Wednesday, December 10, 2008

Prayer

Elsewhere, some of the learned gentlemen and I have been discussing the ins and outs of prayer. All of us say it works (by which we mean the result of prayer is that God relates to us differently) but we disagree on the mechanics.

By my lights, prayer is a personal avodah. We pray because of the affect it has on us. Done correctly, the process of praying changes us, improves us, makes us better. As a result, God who is perfect, and unchanging, relates to us differently. In a famous analogy, the Rambam explains the underlying idea: God is like fire, and fire interacts differently with different things: Some objects burn, and in a variety of different colors; others melt; others glow; others explode. Just as the fire, which is always the same fire, has a different affect on different items, God, who is unchangeable, relates to us differently based on our own state, a state that proper prayer can modify.

The others have been advancing, what I consider to be, a less respectful, nearly heretical view of God. In their conception, its as if our prayers pay God's salary - he needs our tefillot! - and because our prayers sustain God, better prayers have the power to change God's will. Aside from denying the Rambam's third principle of faith (God has no physical properties, including emotions; thus can not change, nor be swayed by anything a human can do) this conception of God as someone who depends on prayers allows for absurdities. For instance, they imagine that the ghosts of our teachers and ancestors can be sent as intercessors in the heavenly court, and that God responds because of the power of their prayers. Along with denying God's incorpreality by suggesting something can sway him, this idea of intercessors, though popular, has the additional shortcoming of denying God's omniscience. After all, what might a our teachers or ancestors add to God's knowledge of the facts? How can prayers -theirs or ours - matter to a supreme, all-knowing, incorporeal, perfectly just, perfectly rational judge? If you truly believe God knows all, and never changes, how can you think of prayer this way?

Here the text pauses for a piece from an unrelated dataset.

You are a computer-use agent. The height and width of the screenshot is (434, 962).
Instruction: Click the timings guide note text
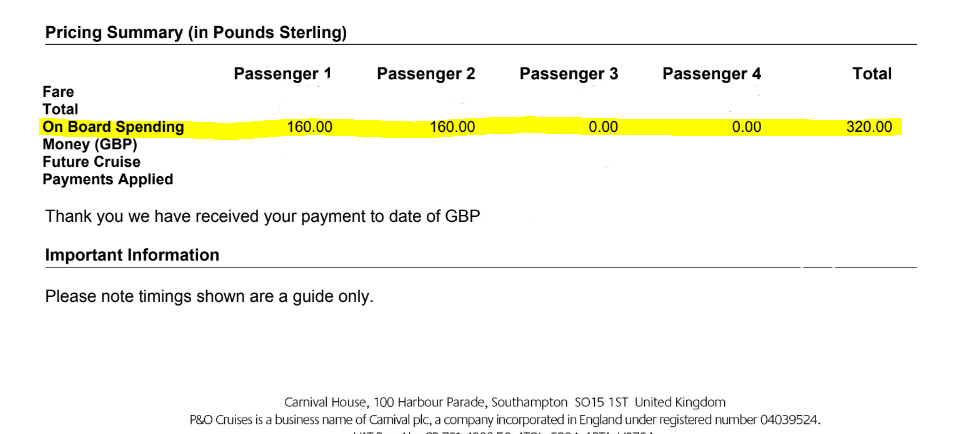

By imagining a God who needs tefillot, and can be affected the testimony of third parties my opponents are projecting human characteristics onto God. They are saying He is just like us, an approach that can only be described as heresy. Worse, the specific qualities they are projecting onto God are qualities all of us would find repulsive in an actual human judge. Imagine, for instance, a judge who pardoned a criminal because of a private plea made by the criminal's teacher or relative. Imagine a judge who tore up a death sentence because he was impressed by the accused's ability to recite some ancient poetry with special fervor. Would we respect such a judge or condemn him?

Its impossible to accept the God whose seal is truth might function this way, yet this is where we are led, inevitably, by my opponents and their conception of prayer.